*What is asked*
Can you repeat the data below with "GUI agent" swapped for "UI agent" wherever it occurs, changing nothing else?

— START Data shown —

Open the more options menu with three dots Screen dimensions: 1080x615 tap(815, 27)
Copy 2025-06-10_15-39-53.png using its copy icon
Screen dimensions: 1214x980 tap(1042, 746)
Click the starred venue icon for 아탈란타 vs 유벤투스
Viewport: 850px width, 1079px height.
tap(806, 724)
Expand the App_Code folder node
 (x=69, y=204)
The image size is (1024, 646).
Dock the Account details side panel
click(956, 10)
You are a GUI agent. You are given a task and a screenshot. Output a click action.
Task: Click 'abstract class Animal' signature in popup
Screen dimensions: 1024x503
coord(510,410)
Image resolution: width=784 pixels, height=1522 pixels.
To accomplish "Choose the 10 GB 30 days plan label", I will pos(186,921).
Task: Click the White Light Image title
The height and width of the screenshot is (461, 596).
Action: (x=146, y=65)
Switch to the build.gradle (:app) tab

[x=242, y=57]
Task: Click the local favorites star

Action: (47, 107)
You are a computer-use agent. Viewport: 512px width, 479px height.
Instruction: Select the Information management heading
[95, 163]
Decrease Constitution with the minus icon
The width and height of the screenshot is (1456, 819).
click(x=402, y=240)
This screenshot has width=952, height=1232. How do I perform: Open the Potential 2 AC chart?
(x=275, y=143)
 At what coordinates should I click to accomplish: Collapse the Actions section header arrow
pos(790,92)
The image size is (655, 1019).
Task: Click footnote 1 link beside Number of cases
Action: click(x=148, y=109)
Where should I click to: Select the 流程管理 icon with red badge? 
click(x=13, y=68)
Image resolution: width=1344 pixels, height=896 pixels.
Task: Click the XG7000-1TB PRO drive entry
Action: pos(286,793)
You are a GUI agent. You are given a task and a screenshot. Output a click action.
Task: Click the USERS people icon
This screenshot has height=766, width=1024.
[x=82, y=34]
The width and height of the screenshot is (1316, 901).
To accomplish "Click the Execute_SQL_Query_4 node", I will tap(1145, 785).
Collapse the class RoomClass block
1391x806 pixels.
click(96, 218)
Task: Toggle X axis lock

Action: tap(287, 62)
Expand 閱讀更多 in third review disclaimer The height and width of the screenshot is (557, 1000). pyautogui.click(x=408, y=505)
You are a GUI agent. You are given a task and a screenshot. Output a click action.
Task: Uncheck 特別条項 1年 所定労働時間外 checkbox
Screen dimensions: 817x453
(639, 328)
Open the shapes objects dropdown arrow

— END Data shown —

*Result below*
Open the more options menu with three dots Screen dimensions: 1080x615 tap(815, 27)
Copy 2025-06-10_15-39-53.png using its copy icon
Screen dimensions: 1214x980 tap(1042, 746)
Click the starred venue icon for 아탈란타 vs 유벤투스
Viewport: 850px width, 1079px height.
tap(806, 724)
Expand the App_Code folder node
 (x=69, y=204)
The image size is (1024, 646).
Dock the Account details side panel
click(956, 10)
You are a UI agent. You are given a task and a screenshot. Output a click action.
Task: Click 'abstract class Animal' signature in popup
Screen dimensions: 1024x503
coord(510,410)
Image resolution: width=784 pixels, height=1522 pixels.
To accomplish "Choose the 10 GB 30 days plan label", I will pos(186,921).
Task: Click the White Light Image title
The height and width of the screenshot is (461, 596).
Action: (x=146, y=65)
Switch to the build.gradle (:app) tab

[x=242, y=57]
Task: Click the local favorites star

Action: (47, 107)
You are a computer-use agent. Viewport: 512px width, 479px height.
Instruction: Select the Information management heading
[95, 163]
Decrease Constitution with the minus icon
The width and height of the screenshot is (1456, 819).
click(x=402, y=240)
This screenshot has width=952, height=1232. How do I perform: Open the Potential 2 AC chart?
(x=275, y=143)
 At what coordinates should I click to accomplish: Collapse the Actions section header arrow
pos(790,92)
The image size is (655, 1019).
Task: Click footnote 1 link beside Number of cases
Action: click(x=148, y=109)
Where should I click to: Select the 流程管理 icon with red badge? 
click(x=13, y=68)
Image resolution: width=1344 pixels, height=896 pixels.
Task: Click the XG7000-1TB PRO drive entry
Action: pos(286,793)
You are a UI agent. You are given a task and a screenshot. Output a click action.
Task: Click the USERS people icon
This screenshot has height=766, width=1024.
[x=82, y=34]
The width and height of the screenshot is (1316, 901).
To accomplish "Click the Execute_SQL_Query_4 node", I will tap(1145, 785).
Collapse the class RoomClass block
1391x806 pixels.
click(96, 218)
Task: Toggle X axis lock

Action: tap(287, 62)
Expand 閱讀更多 in third review disclaimer The height and width of the screenshot is (557, 1000). pyautogui.click(x=408, y=505)
You are a UI agent. You are given a task and a screenshot. Output a click action.
Task: Uncheck 特別条項 1年 所定労働時間外 checkbox
Screen dimensions: 817x453
(639, 328)
Open the shapes objects dropdown arrow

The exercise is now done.